▶
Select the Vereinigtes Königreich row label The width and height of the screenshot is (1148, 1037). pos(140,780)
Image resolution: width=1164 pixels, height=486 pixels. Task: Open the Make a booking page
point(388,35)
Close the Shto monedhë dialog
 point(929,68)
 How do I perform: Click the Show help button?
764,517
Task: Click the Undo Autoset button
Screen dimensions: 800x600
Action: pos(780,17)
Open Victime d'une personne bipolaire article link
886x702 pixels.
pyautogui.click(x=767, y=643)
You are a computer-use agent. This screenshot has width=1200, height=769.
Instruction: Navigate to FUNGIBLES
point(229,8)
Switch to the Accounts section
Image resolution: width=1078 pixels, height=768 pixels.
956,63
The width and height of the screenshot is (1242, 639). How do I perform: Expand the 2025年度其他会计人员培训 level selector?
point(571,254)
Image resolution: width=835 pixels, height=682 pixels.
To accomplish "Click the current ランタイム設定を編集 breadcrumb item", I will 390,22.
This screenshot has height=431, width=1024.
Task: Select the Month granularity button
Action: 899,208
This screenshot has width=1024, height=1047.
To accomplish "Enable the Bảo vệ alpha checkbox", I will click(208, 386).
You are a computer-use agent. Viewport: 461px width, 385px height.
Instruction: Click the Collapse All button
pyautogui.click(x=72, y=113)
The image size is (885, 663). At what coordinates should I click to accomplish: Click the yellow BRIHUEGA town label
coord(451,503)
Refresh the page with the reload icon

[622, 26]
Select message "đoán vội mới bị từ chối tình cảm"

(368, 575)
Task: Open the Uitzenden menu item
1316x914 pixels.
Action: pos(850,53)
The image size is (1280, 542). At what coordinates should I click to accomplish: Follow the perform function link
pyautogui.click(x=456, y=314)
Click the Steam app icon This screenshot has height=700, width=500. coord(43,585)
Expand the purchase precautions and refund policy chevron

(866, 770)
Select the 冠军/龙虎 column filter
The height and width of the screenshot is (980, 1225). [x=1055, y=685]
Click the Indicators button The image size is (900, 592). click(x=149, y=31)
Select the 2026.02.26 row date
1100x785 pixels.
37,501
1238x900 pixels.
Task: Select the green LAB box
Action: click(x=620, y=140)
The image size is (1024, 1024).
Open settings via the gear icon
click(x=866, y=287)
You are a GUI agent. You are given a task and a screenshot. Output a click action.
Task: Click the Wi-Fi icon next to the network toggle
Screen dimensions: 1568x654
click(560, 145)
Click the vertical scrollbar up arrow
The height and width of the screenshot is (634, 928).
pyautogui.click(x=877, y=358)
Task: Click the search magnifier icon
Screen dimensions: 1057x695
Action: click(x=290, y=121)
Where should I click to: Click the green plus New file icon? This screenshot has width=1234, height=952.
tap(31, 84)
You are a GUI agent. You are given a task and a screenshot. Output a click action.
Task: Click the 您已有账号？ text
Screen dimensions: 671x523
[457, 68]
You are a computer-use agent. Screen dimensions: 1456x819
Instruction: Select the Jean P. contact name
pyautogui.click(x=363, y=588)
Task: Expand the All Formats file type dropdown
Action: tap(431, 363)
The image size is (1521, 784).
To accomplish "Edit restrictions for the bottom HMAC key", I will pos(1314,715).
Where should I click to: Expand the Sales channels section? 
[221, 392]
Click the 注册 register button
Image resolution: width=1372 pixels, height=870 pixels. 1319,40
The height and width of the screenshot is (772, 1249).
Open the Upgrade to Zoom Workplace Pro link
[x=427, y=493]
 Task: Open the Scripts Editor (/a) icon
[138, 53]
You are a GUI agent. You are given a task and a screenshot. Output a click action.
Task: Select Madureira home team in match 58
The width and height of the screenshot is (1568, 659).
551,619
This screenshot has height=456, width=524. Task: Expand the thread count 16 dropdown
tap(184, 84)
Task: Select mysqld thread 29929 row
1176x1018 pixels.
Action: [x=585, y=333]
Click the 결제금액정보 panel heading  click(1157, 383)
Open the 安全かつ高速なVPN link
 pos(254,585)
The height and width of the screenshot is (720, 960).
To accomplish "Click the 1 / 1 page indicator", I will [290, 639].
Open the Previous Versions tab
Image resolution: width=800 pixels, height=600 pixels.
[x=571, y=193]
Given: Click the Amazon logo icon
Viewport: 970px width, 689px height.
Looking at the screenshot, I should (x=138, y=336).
◀
The full listing has to be duplicated exactly.

— Answer section —
Select the Vereinigtes Königreich row label The width and height of the screenshot is (1148, 1037). pos(140,780)
Image resolution: width=1164 pixels, height=486 pixels. Task: Open the Make a booking page
point(388,35)
Close the Shto monedhë dialog
 point(929,68)
 How do I perform: Click the Show help button?
764,517
Task: Click the Undo Autoset button
Screen dimensions: 800x600
Action: pos(780,17)
Open Victime d'une personne bipolaire article link
886x702 pixels.
pyautogui.click(x=767, y=643)
You are a computer-use agent. This screenshot has width=1200, height=769.
Instruction: Navigate to FUNGIBLES
point(229,8)
Switch to the Accounts section
Image resolution: width=1078 pixels, height=768 pixels.
956,63
The width and height of the screenshot is (1242, 639). How do I perform: Expand the 2025年度其他会计人员培训 level selector?
point(571,254)
Image resolution: width=835 pixels, height=682 pixels.
To accomplish "Click the current ランタイム設定を編集 breadcrumb item", I will 390,22.
This screenshot has height=431, width=1024.
Task: Select the Month granularity button
Action: 899,208
This screenshot has width=1024, height=1047.
To accomplish "Enable the Bảo vệ alpha checkbox", I will click(208, 386).
You are a computer-use agent. Viewport: 461px width, 385px height.
Instruction: Click the Collapse All button
pyautogui.click(x=72, y=113)
The image size is (885, 663). At what coordinates should I click to accomplish: Click the yellow BRIHUEGA town label
coord(451,503)
Refresh the page with the reload icon

[622, 26]
Select message "đoán vội mới bị từ chối tình cảm"

(368, 575)
Task: Open the Uitzenden menu item
1316x914 pixels.
Action: pos(850,53)
The image size is (1280, 542). At what coordinates should I click to accomplish: Follow the perform function link
pyautogui.click(x=456, y=314)
Click the Steam app icon This screenshot has height=700, width=500. coord(43,585)
Expand the purchase precautions and refund policy chevron

(866, 770)
Select the 冠军/龙虎 column filter
The height and width of the screenshot is (980, 1225). [x=1055, y=685]
Click the Indicators button The image size is (900, 592). click(x=149, y=31)
Select the 2026.02.26 row date
1100x785 pixels.
37,501
1238x900 pixels.
Task: Select the green LAB box
Action: click(x=620, y=140)
The image size is (1024, 1024).
Open settings via the gear icon
click(x=866, y=287)
You are a GUI agent. You are given a task and a screenshot. Output a click action.
Task: Click the Wi-Fi icon next to the network toggle
Screen dimensions: 1568x654
click(560, 145)
Click the vertical scrollbar up arrow
The height and width of the screenshot is (634, 928).
pyautogui.click(x=877, y=358)
Task: Click the search magnifier icon
Screen dimensions: 1057x695
Action: click(x=290, y=121)
Where should I click to: Click the green plus New file icon? This screenshot has width=1234, height=952.
tap(31, 84)
You are a GUI agent. You are given a task and a screenshot. Output a click action.
Task: Click the 您已有账号？ text
Screen dimensions: 671x523
[457, 68]
You are a computer-use agent. Screen dimensions: 1456x819
Instruction: Select the Jean P. contact name
pyautogui.click(x=363, y=588)
Task: Expand the All Formats file type dropdown
Action: tap(431, 363)
The image size is (1521, 784).
To accomplish "Edit restrictions for the bottom HMAC key", I will pos(1314,715).
Where should I click to: Expand the Sales channels section? 
[221, 392]
Click the 注册 register button
Image resolution: width=1372 pixels, height=870 pixels. 1319,40
The height and width of the screenshot is (772, 1249).
Open the Upgrade to Zoom Workplace Pro link
[x=427, y=493]
 Task: Open the Scripts Editor (/a) icon
[138, 53]
You are a GUI agent. You are given a task and a screenshot. Output a click action.
Task: Select Madureira home team in match 58
The width and height of the screenshot is (1568, 659).
551,619
This screenshot has height=456, width=524. Task: Expand the thread count 16 dropdown
tap(184, 84)
Task: Select mysqld thread 29929 row
1176x1018 pixels.
Action: [x=585, y=333]
Click the 결제금액정보 panel heading  click(1157, 383)
Open the 安全かつ高速なVPN link
 pos(254,585)
The height and width of the screenshot is (720, 960).
To accomplish "Click the 1 / 1 page indicator", I will [290, 639].
Open the Previous Versions tab
Image resolution: width=800 pixels, height=600 pixels.
[x=571, y=193]
Given: Click the Amazon logo icon
Viewport: 970px width, 689px height.
Looking at the screenshot, I should (x=138, y=336).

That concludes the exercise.